2020年9月5日土曜日

豆本 舌切雀 その12

 


P.6前半


(読み)

おゝ与ろこびで

おおよろこびで


春゛ゞめ可゛あつまり

す ずめが あつまり


ちゝいをもて奈し

じじいをもてなし


おどりつ

おどりつ


まいつきやう

まいつきょう


をつく

をつく


しける

しける


(大意)

大喜びで雀たちは集まりました。

爺いを踊りや舞でもてなし

つくしました。


(補足)

 この頁もすばらしい仕上がりです。

ふかふかのあたたかそうな座布団の柄も丁寧に描き、どっかと歓待をうける爺さんはニコニコ顔で楽しんでいます。しかし爺さんの着物の柄が来たときとは異なり、頭巾の色も変わりました。

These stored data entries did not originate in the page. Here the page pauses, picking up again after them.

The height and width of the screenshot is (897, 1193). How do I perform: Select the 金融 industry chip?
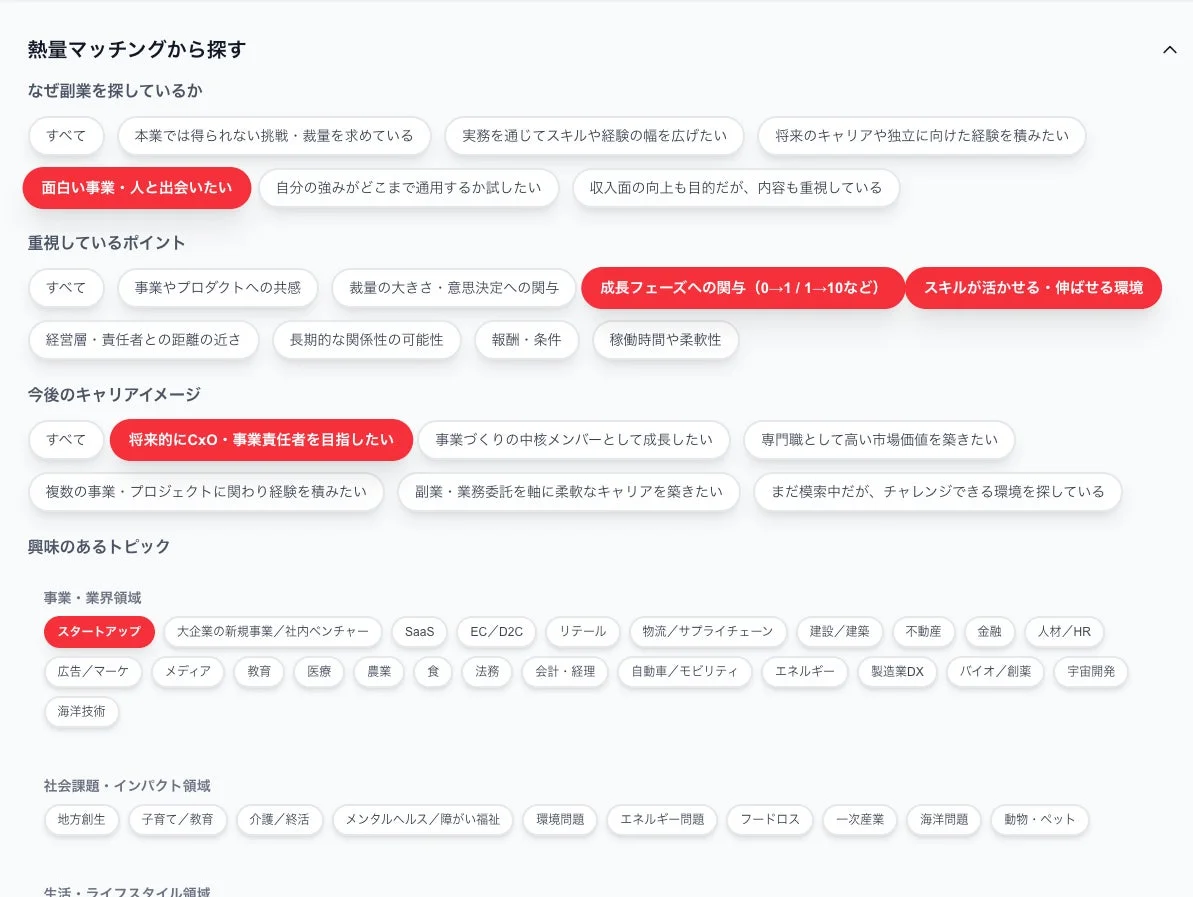(x=989, y=632)
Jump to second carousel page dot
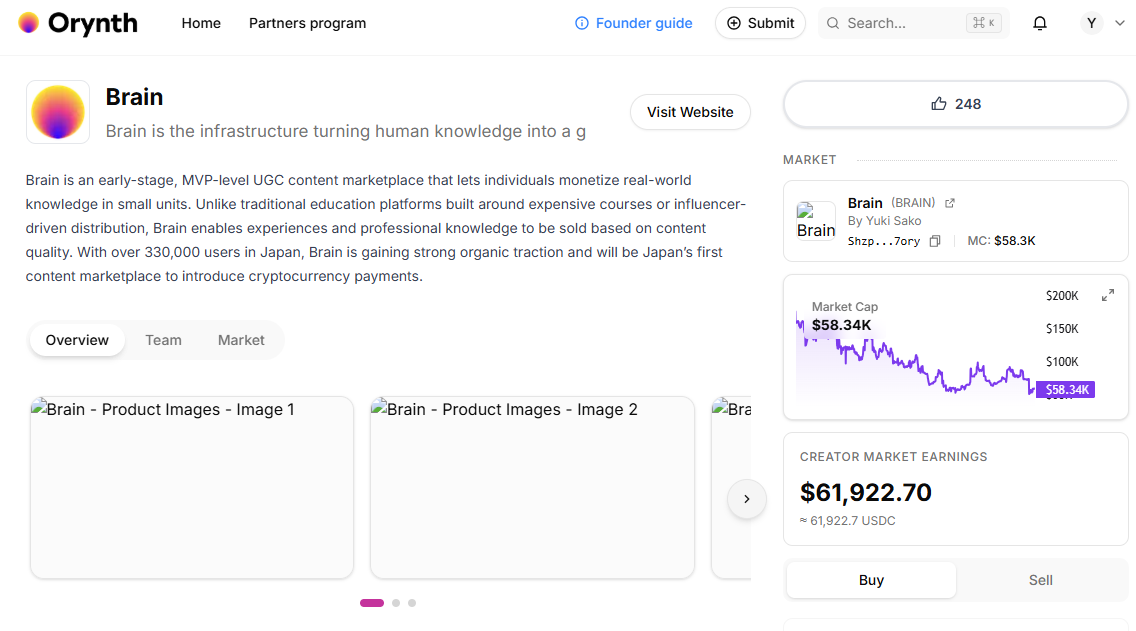1136x631 pixels. click(396, 603)
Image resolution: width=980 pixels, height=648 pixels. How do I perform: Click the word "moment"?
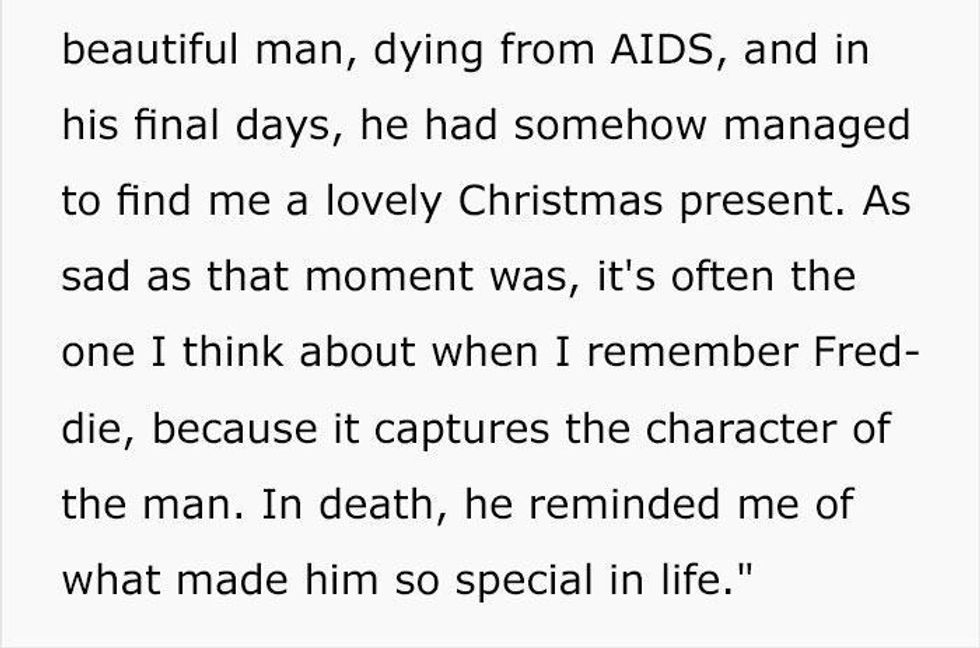click(x=389, y=277)
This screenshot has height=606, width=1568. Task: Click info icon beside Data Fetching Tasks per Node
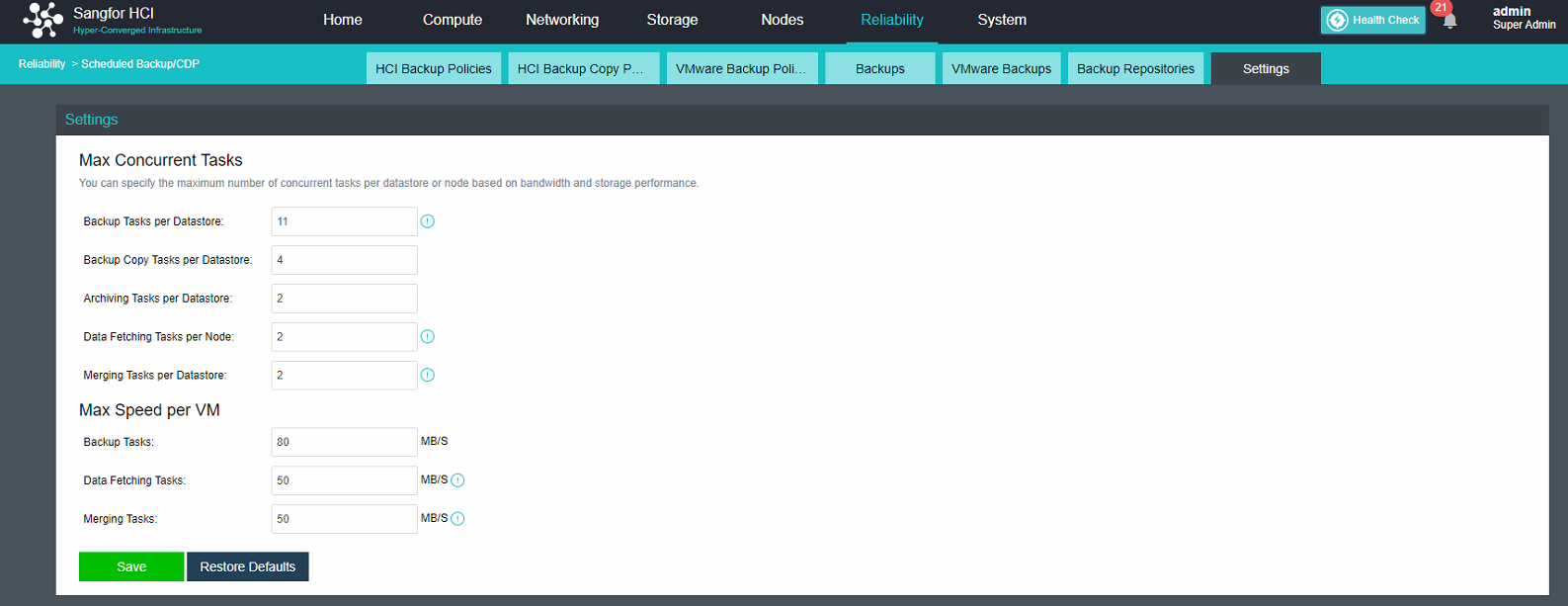(428, 337)
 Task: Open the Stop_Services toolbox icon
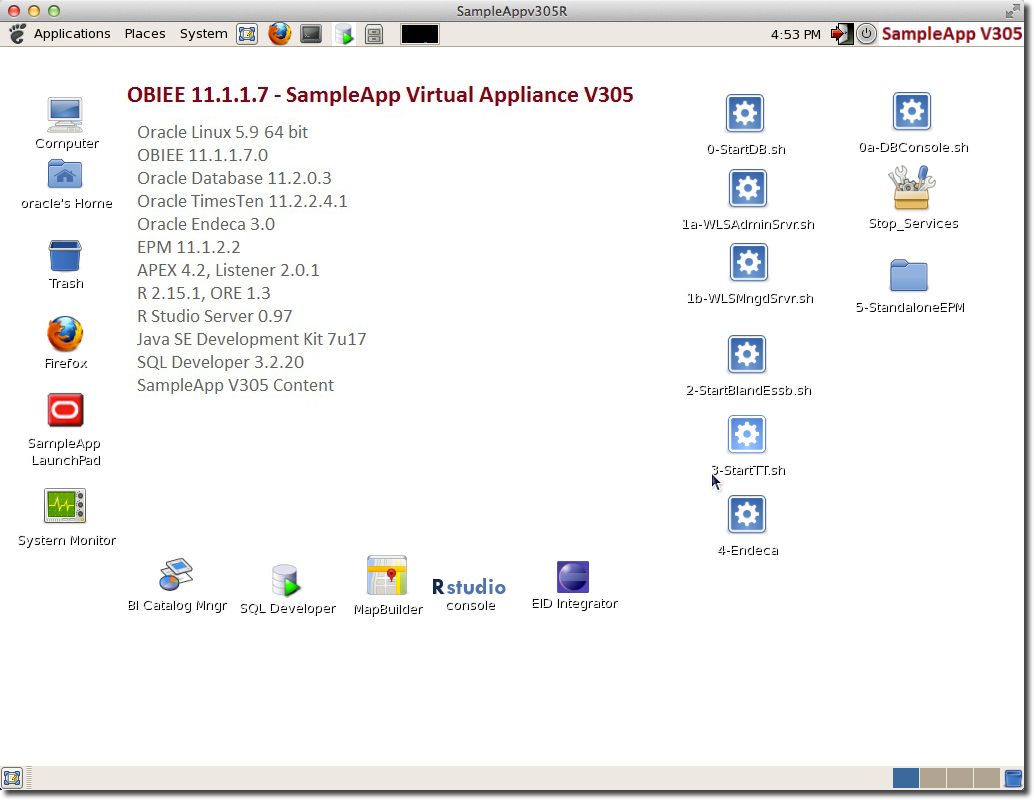911,187
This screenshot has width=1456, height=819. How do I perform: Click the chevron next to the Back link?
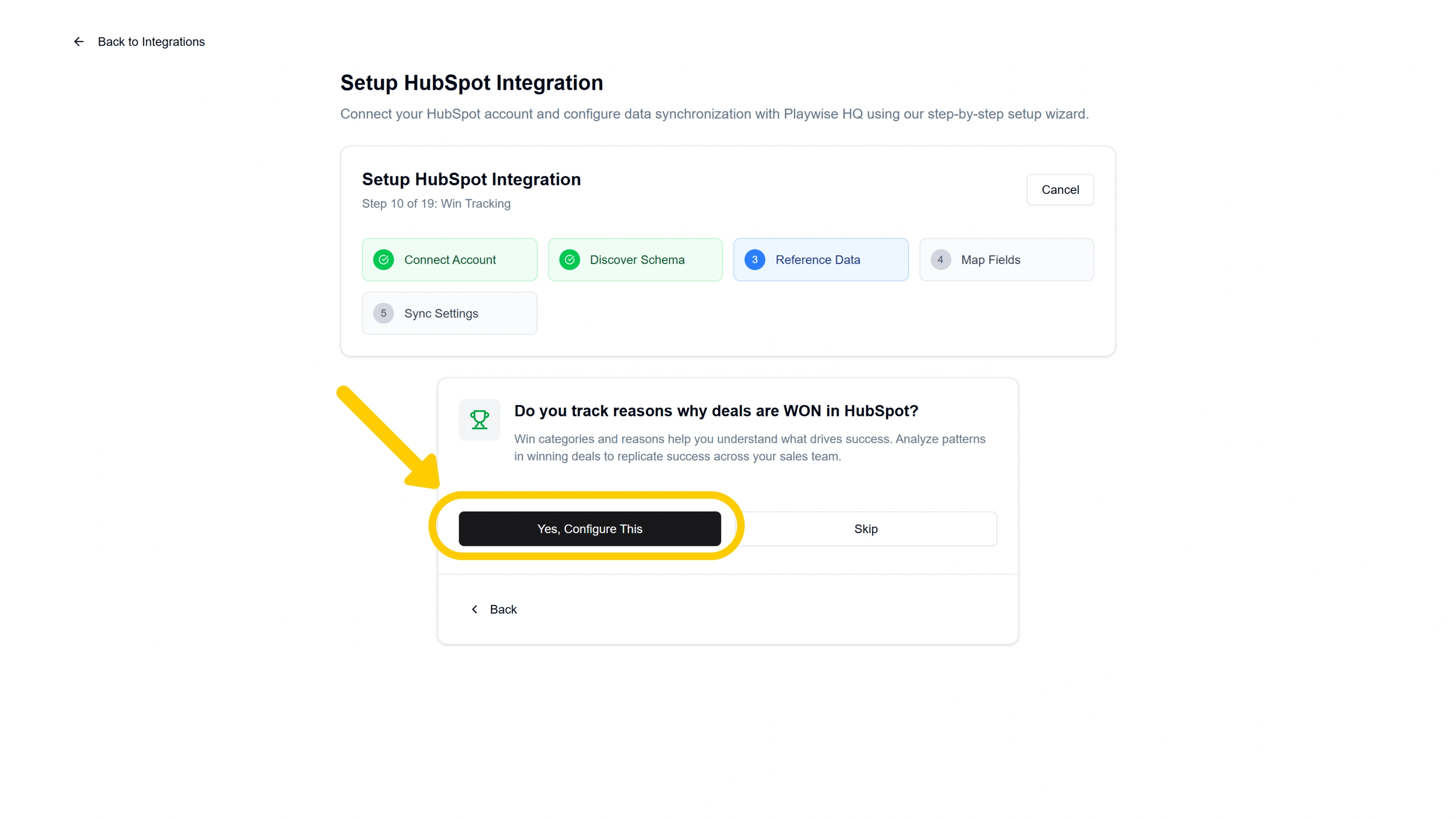click(475, 609)
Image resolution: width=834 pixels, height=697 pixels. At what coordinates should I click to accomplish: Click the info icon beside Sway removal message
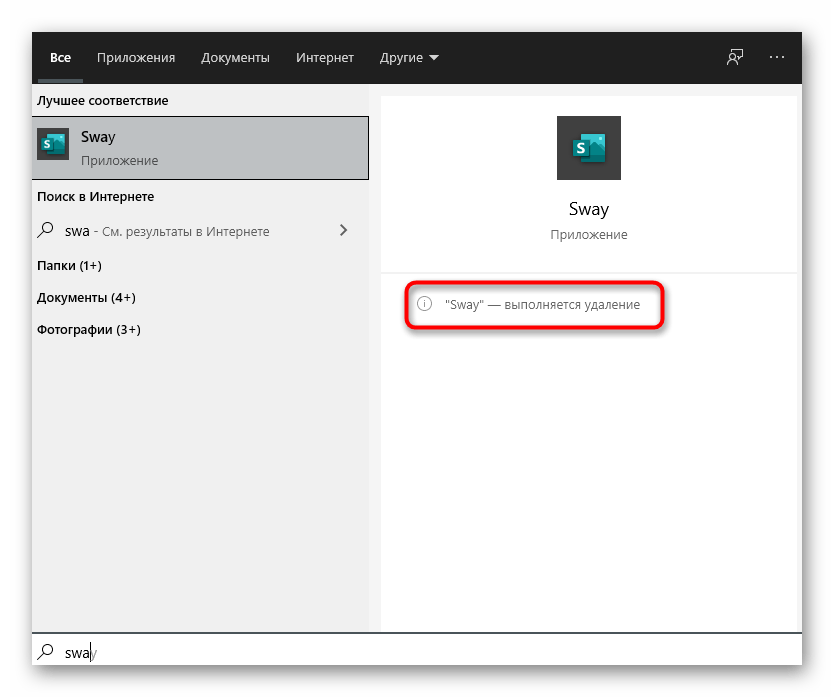424,304
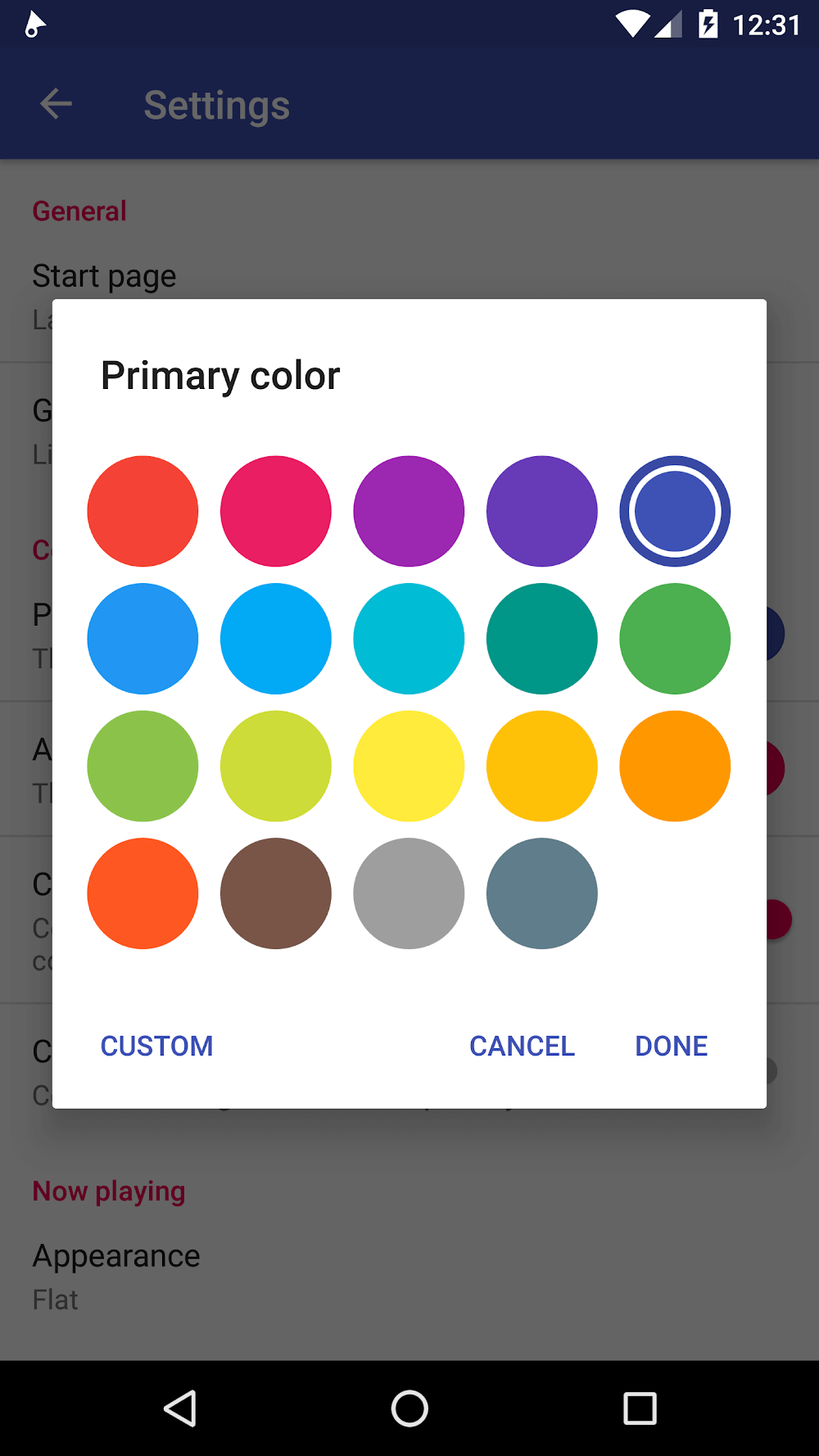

 三味線を弾くお姉さん雀の声がピーチクパーチク聞こえてきそうな賑やかさ。

お姉さんたちの手の白さが引き立ちながらも、とてもリアルであります。


「春゛ゞめ」、ここでも「春゛」濁点がついています。何か意味がありそうなのですがわかりません。

「ちゝい」(じじい)、いろいろ言い換えて変化をもたせようとしているのでしょう。

「おどりつまいつきやうをつくしける」、踊りつ舞いつ興を尽くしける。

「しける」、「け」なのか変体仮名「个」なのか、少しにじんでしまっています。